Ideologies and institutions of intimacy are increasingly offered as a vision of the good life for the destabilized and struggling citizenry of the United States, the only (fantasy) zone in which a future might be thought and willed, the only (imaginary) place where good citizens might be produced away from the confusing and unsettling distractions and contradictions of capitalism and politics. Indeed, one of the unforeseen paradoxes of national-capitalist privatization has been that citizens have been led through heterosexual culture to identify both themselves and their politics with privacy. [11]

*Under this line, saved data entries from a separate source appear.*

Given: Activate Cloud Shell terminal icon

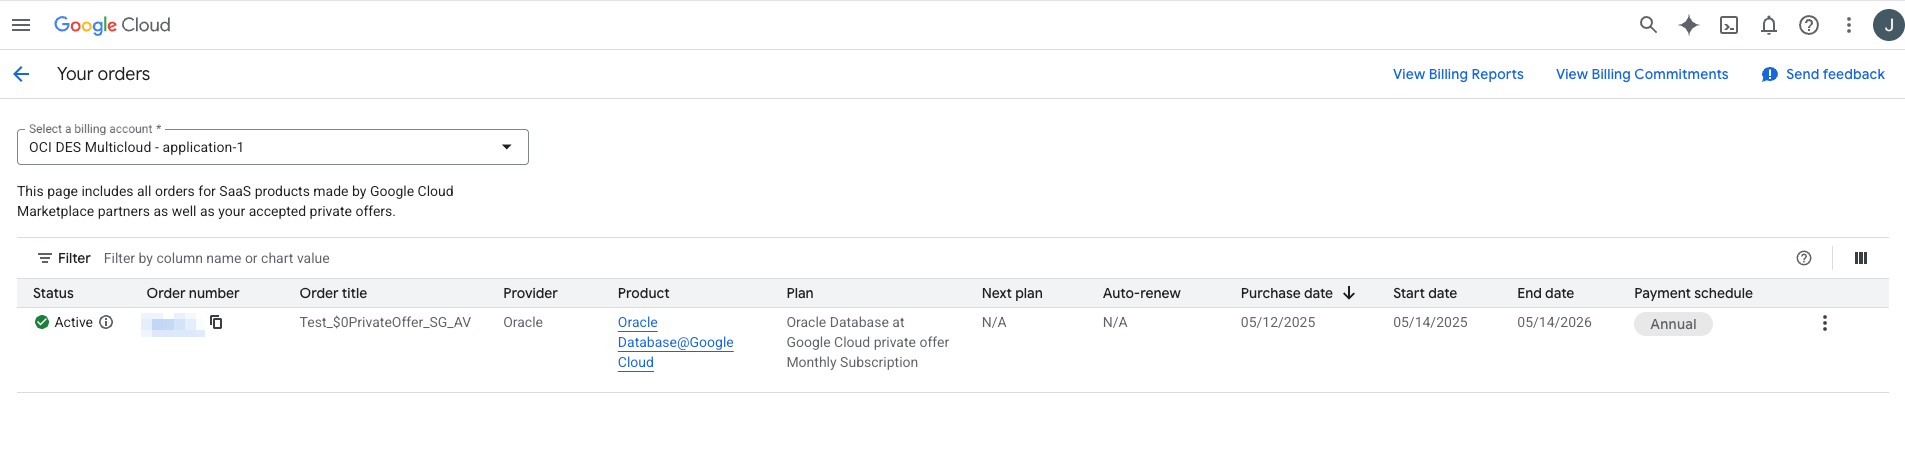Looking at the screenshot, I should coord(1728,25).
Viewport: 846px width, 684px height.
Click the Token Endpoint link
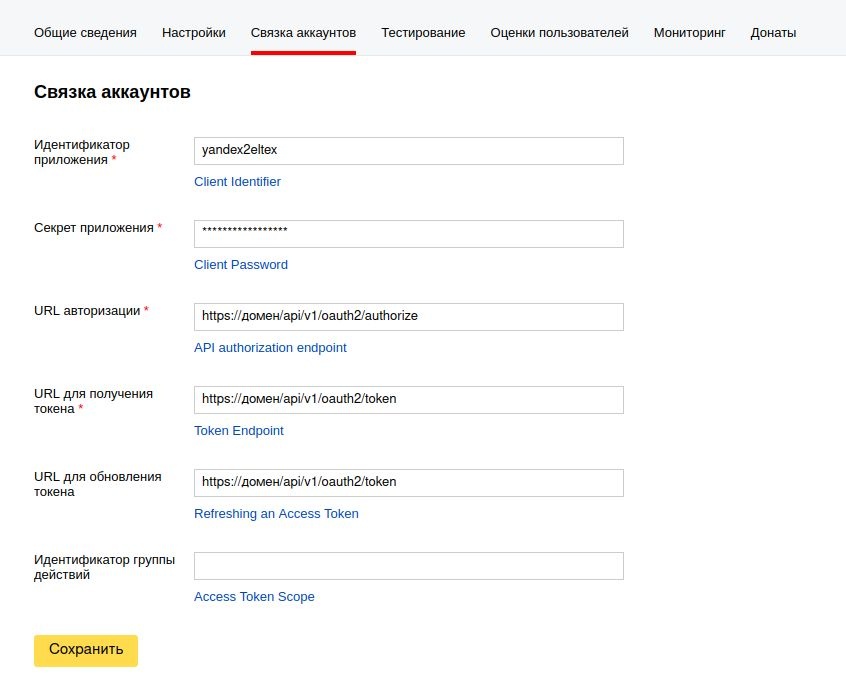(x=239, y=431)
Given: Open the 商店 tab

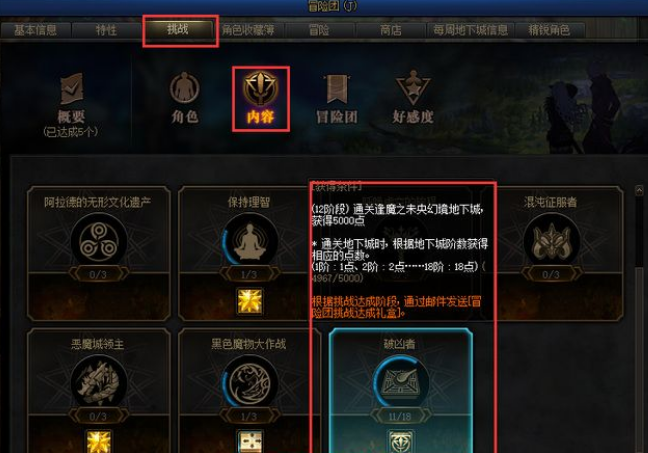Looking at the screenshot, I should [391, 30].
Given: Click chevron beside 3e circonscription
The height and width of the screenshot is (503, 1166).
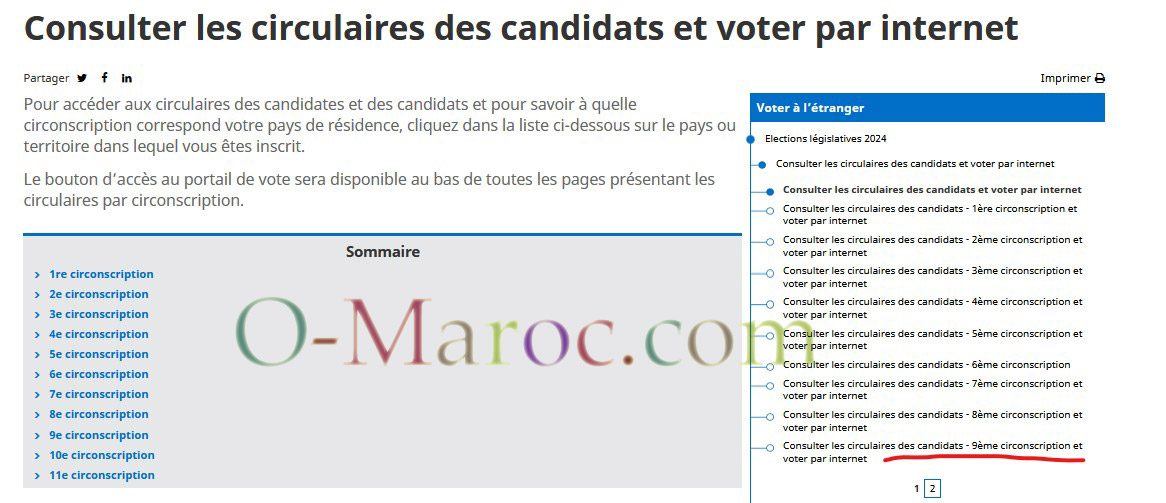Looking at the screenshot, I should pos(37,315).
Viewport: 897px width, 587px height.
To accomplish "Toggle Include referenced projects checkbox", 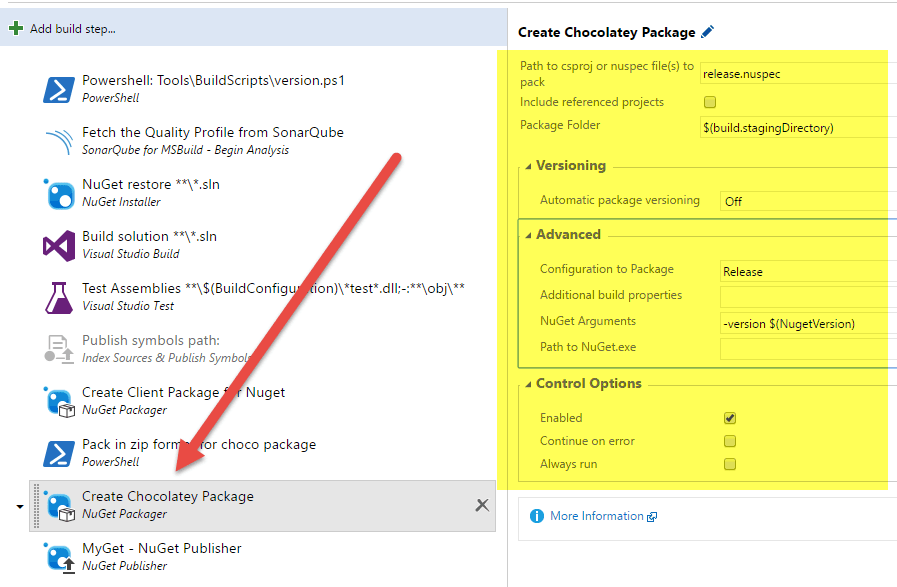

Berland’s and Warner’s notion of the intimate family space as a fantasy zone takes on a special resonance in the case of domestic web cams. Most family oriented web cams are used to portray what could be read as the imaginary ideal of family unity and devotion and, as such, are more virtual than real. It is rare to find a family web site that documents the inevitable conflicts, fights and tensions that every family goes through. What is offered instead is either a consistent stream of celebratory moments — birthdays, holidays, vacations — or the comforting regularity of everyday life. The family, thus, remains whole, consistent and representative of a way of life that is underscored by essentially conservative values. Given the main concern of this chapter, what is relevant here is that domestic web cams allow private individuals to further construct and disseminate a narrative or ideology that, at least according to Berland and Warner, is usually the domain of the official voices of society such as those of the media and organised politics. In addition, domestic family cams offer a staunch resistance to many of the more sexually explicit web sites that have fuelled so much of the hysteria over the Web’s potential threat to conventional morality. In this sense the message and the medium of the family is brought home where it can be nurtured, sanitised and attended to as never before.

 
 
Me Cams: Watch Me as I am Happening

You and Phaedra were lying on the couch together when I came in and Dominique came in shortly after. Then you guys left, possibly for your evening stroll. The technological side of all this is mind boggling to me and I am very impressed with all the effort that you have put into it. And while I’m not usually a mushy person it’s obvious that you love Phaedra very much and sharing that with anyone that comes by has got to mean a lot to her. Sharing all the things that you love about her and the way that she makes you feel really brings the world into your heart. [12]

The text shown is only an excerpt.